Problem requirements: For each line below that holds the word "will", make a copy.

Data shown:
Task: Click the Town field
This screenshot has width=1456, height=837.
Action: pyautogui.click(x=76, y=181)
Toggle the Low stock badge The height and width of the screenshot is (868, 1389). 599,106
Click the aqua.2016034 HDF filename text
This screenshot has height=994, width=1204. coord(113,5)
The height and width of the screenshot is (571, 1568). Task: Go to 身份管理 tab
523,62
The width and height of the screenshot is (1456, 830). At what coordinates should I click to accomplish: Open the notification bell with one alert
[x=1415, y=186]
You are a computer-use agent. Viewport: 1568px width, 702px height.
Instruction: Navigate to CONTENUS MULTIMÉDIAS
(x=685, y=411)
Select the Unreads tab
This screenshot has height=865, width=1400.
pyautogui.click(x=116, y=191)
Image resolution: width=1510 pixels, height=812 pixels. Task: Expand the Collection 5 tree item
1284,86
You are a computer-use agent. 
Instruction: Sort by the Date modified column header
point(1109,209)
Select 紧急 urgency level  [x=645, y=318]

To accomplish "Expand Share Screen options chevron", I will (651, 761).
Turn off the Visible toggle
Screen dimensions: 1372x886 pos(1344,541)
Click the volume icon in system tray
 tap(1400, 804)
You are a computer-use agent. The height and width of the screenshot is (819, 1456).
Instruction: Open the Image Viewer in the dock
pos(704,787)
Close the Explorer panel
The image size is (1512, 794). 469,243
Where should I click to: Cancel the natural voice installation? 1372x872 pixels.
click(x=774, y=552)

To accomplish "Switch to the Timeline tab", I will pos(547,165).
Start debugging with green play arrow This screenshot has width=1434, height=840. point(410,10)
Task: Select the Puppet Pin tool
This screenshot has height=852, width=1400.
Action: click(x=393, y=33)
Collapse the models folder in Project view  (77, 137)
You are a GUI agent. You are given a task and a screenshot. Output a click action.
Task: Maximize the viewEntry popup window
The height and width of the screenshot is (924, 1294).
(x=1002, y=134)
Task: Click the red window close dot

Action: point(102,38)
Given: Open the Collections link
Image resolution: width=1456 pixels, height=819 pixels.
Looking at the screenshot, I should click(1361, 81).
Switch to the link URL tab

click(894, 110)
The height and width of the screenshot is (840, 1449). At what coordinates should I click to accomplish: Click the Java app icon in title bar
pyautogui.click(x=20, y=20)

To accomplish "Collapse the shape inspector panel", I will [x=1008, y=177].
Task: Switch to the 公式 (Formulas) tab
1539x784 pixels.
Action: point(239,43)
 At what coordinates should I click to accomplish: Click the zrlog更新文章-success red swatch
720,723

Task response:
To accomplish "Expand Share Screen options chevron", I will (651, 761).
To accomplish "Switch to the Timeline tab", I will pos(547,165).
To accomplish "Collapse the shape inspector panel", I will [x=1008, y=177].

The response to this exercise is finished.